In reply to gdnknf:
> Not knowing what cam you have, I have made the rash assumption...
I believe you have made a huge number of assumptions, rash and otherwise, in your calculation. (I speak as someone who studied engineering to degree level and, while I am no metallurgist, I know enough to know the limits of my own knowledge, and the knowledge I had at O level.)
If it's the Vickers hardness that you've been using for those alloys then AAUI that's about plastic deformation ie whether the thing will get dented or bent. Who cares if a cam has a dent? What the user needs to know is whether it will be significantly
weakened either structurally or mechanically. I think you'd have to go a lot further in your analysis to be able to determine that. Whether that would actually be worthwhile, given the mass of assumptions that you've had to make to get as far as you did, I'd seriously doubt.
You also seem to have assumed (a) that the cam has landed on a single cam lobe, and (b) that it's the integrity of the cam lobe that matters. I'd suggest that the cam lobes are probably amongst the toughest components in the cam.

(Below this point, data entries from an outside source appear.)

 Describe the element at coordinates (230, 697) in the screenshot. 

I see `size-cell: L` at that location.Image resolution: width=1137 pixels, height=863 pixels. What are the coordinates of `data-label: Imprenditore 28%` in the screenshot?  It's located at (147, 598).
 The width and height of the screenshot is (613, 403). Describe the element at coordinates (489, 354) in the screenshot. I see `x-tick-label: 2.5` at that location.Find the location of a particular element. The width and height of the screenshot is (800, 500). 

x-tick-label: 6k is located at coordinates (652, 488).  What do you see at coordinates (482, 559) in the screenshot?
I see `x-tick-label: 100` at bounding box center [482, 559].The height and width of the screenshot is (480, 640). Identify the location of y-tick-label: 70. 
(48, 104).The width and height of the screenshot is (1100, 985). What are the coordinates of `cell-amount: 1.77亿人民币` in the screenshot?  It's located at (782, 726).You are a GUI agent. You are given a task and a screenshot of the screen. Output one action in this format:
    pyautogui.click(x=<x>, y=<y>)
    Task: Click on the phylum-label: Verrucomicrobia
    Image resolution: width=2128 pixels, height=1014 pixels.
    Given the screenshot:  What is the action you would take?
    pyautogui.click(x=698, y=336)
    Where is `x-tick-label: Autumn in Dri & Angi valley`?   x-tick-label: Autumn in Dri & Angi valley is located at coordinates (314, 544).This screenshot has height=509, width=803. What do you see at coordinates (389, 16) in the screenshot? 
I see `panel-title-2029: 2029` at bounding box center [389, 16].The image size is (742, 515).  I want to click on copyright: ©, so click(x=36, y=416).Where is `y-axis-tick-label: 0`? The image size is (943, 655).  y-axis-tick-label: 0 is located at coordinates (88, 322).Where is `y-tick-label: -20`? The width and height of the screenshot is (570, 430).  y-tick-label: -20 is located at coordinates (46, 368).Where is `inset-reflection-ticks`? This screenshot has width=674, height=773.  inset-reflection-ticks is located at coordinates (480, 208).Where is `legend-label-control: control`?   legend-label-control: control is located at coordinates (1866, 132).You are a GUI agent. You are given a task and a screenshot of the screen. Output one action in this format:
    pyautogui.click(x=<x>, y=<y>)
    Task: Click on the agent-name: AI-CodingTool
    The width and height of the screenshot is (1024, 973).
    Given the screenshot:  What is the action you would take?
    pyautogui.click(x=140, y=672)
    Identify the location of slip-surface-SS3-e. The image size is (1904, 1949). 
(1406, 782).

The stem, axles, return springs etc are equally if not more likely to be vulnerable in an impact to the sort of damage which could render the device unsafe to use.
Botom line: IMO your calculations are about as reliable a decision-making guide as elsewhere's dodgy statistical analyses in the bowline thread, and have little if anything to say about whether the cam might be safe to use in future.
I'd go with BenTiffin's advice: the cam's owner should carry out a visual inspection, and check that the mechanical operation of the cam is unimpaired. (As ex0 sas, micro-fractures are a myth and can be ignored as a failure mechanism.) Then it's up to the owner to decide whether, in extremis, they'd be happy to trust their life to it.